There’s not much room for making mistakes on this sort of thing, which can make it slightly unnerving. A washable paint, such as chalk paint is more forgiving, but bear in mind that oil paintings have bumps and lumps on them which the fresh paint can stick to, so I find it’s best to commit to the job and just go for it. The worst that can happen is that you make a crap picture crapper. In which case, re-use the frame for a different project. That’s why I don’t like to pay more than £10 for the picture in the first place, although the more you pay, the better the frame is likely to be and sometimes this can make more of a difference than the background.

If you do find a lovely floral still life in a gorgeous gilt frame, please do consider if vandalising it is creative or criminal. Obviously check out the painter if it’s got a signature on it. Google can provide a quick fire response on a collectible artist.
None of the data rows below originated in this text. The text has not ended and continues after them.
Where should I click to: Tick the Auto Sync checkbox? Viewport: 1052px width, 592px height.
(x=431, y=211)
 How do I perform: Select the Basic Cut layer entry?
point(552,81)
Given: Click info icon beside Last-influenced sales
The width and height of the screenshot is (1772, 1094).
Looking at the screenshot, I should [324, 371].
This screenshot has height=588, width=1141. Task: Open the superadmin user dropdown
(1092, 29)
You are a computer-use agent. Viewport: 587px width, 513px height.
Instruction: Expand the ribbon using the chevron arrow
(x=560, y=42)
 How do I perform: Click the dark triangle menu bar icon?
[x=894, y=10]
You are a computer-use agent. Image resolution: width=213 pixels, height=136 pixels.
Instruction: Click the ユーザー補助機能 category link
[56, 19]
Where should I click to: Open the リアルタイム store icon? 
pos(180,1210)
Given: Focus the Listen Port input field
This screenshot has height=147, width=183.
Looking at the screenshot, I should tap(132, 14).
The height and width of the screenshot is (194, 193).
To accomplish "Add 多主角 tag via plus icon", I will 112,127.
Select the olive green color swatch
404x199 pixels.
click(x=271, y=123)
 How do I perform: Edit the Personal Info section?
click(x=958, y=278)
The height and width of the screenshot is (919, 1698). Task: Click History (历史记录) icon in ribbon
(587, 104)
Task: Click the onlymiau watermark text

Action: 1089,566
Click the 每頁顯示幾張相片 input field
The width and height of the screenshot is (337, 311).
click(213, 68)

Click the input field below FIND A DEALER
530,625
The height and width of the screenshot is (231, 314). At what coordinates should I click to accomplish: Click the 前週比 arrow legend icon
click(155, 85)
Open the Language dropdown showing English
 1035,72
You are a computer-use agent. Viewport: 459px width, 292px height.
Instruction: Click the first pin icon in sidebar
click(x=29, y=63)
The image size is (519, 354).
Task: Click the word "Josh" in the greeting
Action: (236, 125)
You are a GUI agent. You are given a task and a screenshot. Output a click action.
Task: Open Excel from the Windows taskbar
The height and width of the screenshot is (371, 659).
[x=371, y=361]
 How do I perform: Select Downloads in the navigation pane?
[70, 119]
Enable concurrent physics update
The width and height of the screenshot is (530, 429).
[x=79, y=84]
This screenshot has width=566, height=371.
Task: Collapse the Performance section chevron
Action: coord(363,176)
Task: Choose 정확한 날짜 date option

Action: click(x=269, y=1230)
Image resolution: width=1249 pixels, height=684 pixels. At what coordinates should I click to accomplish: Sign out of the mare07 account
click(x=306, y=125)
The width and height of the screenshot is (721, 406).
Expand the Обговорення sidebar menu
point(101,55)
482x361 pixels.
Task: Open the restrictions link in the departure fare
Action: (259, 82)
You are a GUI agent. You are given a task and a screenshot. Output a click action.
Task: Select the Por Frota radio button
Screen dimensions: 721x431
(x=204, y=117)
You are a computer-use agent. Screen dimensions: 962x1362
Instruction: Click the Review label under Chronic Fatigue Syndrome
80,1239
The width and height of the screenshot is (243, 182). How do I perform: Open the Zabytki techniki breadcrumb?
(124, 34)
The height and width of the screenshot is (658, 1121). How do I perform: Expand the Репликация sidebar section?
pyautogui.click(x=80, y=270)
If the colours are too beautiful, think twice. Ask yourself, could the flowers still be enjoyed without your graffiti on them? If the answer is no, then it’s OK to paint on it. Getting the right amount of twee, with the right amount of modern is where the magic happens.

Take this brown oil on board for example. It aint pretty. The colours are a bit samey but it has a hippy, retro vibe to it that does appeal. The frame is non descript so it’s not going to win fans on its own merit. I made the call that it would benefit from a little style statement and now it brings a smile to my face in the laundry room.

A No Two Walls un-original original.

A No Two Walls un-original original.

This one on the other hand, I can’t bring myself to scrawl on. It’s not by anyone famous, the frame isn’t amazing, but the colours are pretty and it’s somehow still got a charm to it, albeit in an innocent, amateurish kind of way. This one is safe from my rebel paintbrush. For now at least.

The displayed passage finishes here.